Schalke’s turnaround 04

On the eve of the Russian invasion, German Chancellor Olaf Scholz in Berlin announced the suspension of the authorization for Nord Stream 2 (i.e. the additional project completed in September 2021 to double the annual gas transport capacity to 110 billion of cubic meters) of which Gazprom – annual turnover of 150 billion dollars – is still the majority shareholder.

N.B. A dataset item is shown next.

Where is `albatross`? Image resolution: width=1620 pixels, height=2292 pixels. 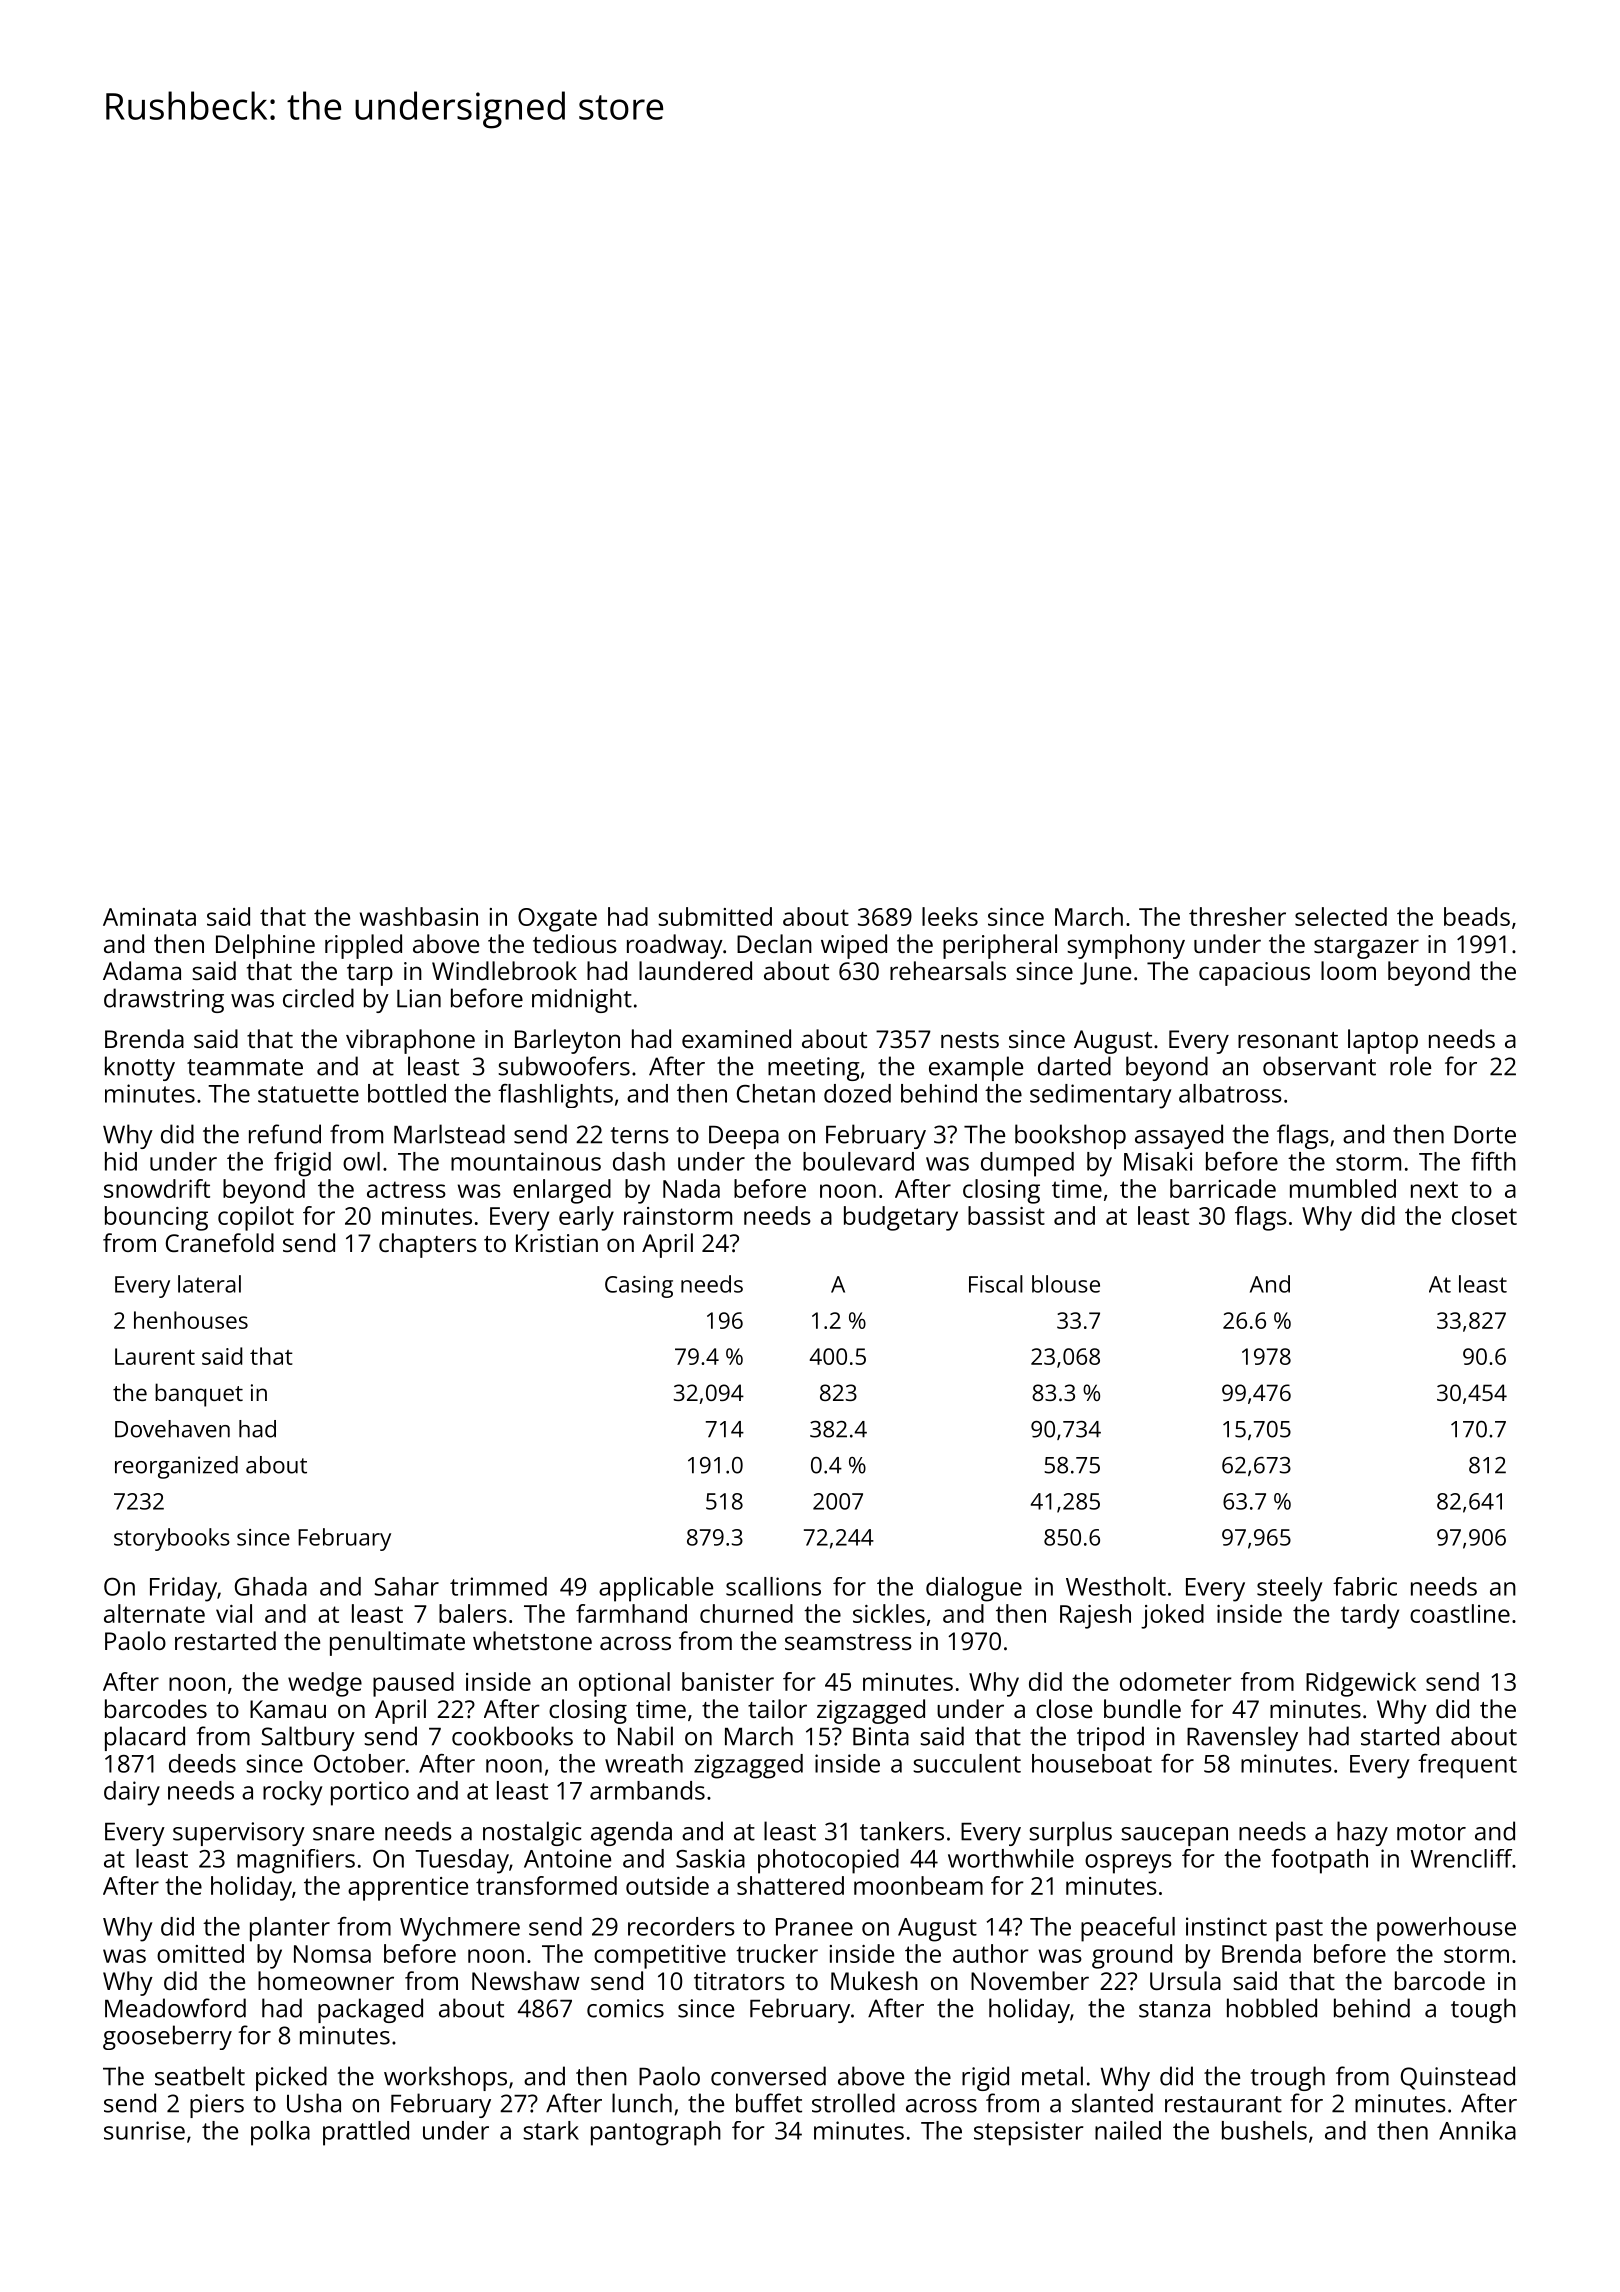
albatross is located at coordinates (1230, 1093).
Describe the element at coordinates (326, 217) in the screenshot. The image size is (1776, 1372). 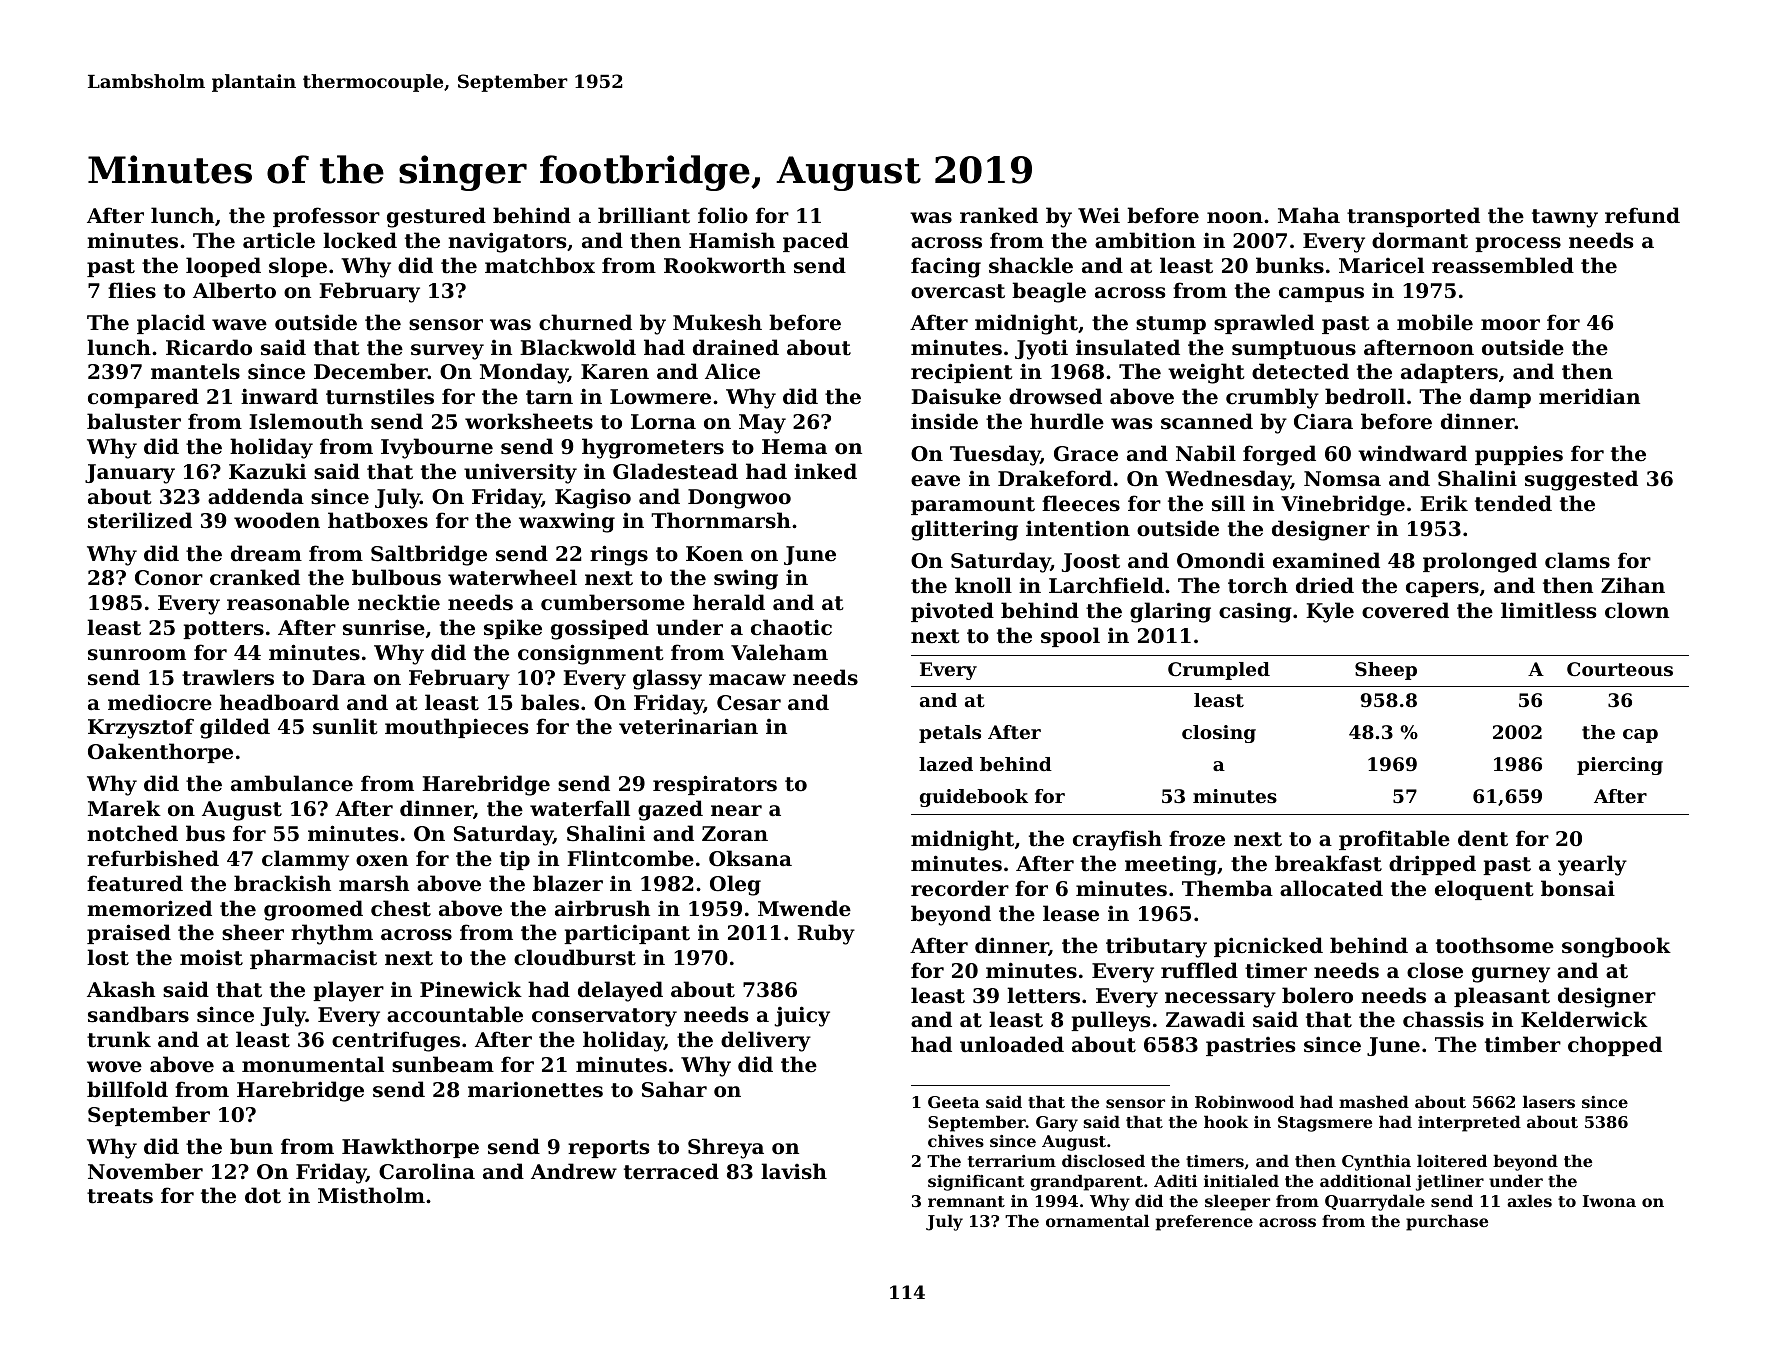
I see `professor` at that location.
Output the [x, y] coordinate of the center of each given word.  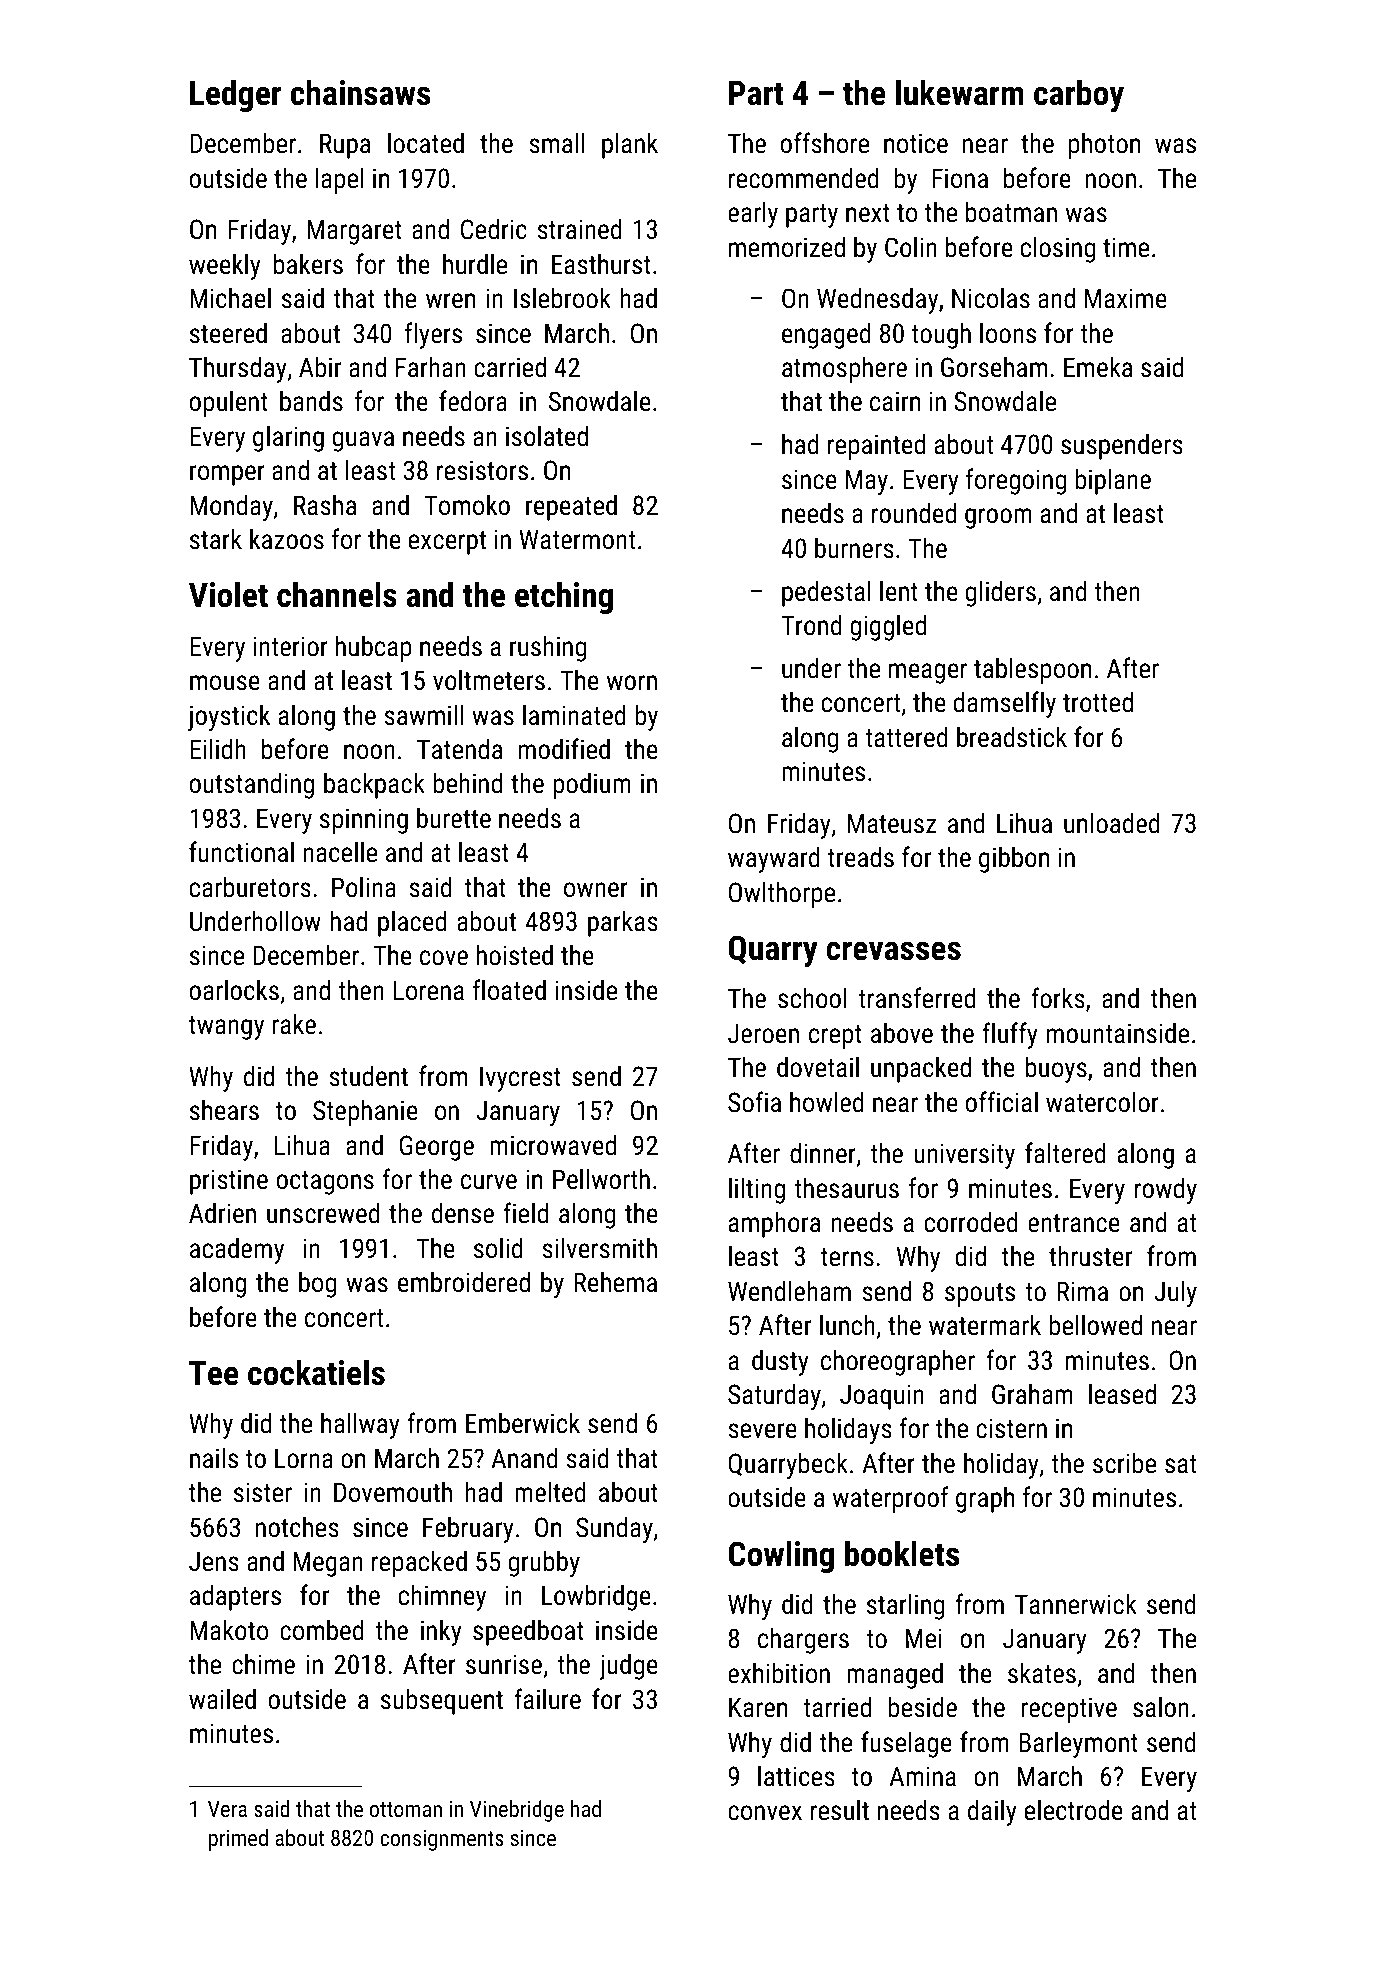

Schalke 04 has chosen to give a strong signal of solidarity to the Ukrainian people under attack, forcing the resignation from their supervisory board, where he has sat since 2019, the ceo of Nord Stream 2, Matthias Warnig (which has also ended up in the US blacklist) and above all by obscuring the Gazprom writing on their jerseys and in fact giving up the insured money until 2025 (nine million a year in the second division and 15 million a season plus three million bonuses in the event of a promotion). A choice the Western political world would like to replicate by UEFA.

Blacklisted club

Meanwhile, the US sanctions also directly affect the world of football. On the Washington blacklist ended the CSKA Moscow. Six-time winner of the Prem’er Liga, as well as the first Russian club to win a European competition after the dissolution of the USSR (the 2004 Uefa Cup), CSKA is controlled by the investment bank Vnesheconombank (VEB), which ended up in the crosshairs of the Department of the Treasury’s Office of Foreign Assets Control (Ofac). The acquisition of the majority shares of CSKA Moscow by the VEB bank dates back to the end of 2019, when it took over them from the company Bluecastle Enterprises Ltd. For three years, the club had been playing home games in the new stadium, renamed VEB Arena in 2017 following the transfer of naming rights to the bank that had financed its construction. On 22 April 2020, the same VEB announced that it had concluded the acquisition of 77.63% of the shares of CSKA Moscow as part of the debt conversion into the club’s capital, remaining to this day as the main shareholder. An operation necessary “to resolve the issue of the club’s debt”, as declared at the time by the president of VEB, Igor Shuvalov. It must be said that the Russian sports system is predominantly based on the ownership of clubs (therefore also non-football clubs) by corporations linked to public bodies, parastatals and therefore under the control of politics. Apart from it Zenit St. Petersburg of Gazprom, loSpartak Moscow belongs to Lukoil, the country’s leading oil producer. Intertwines on which the world of sport, Fifa, Uefa and Cio cannot but question themselves today.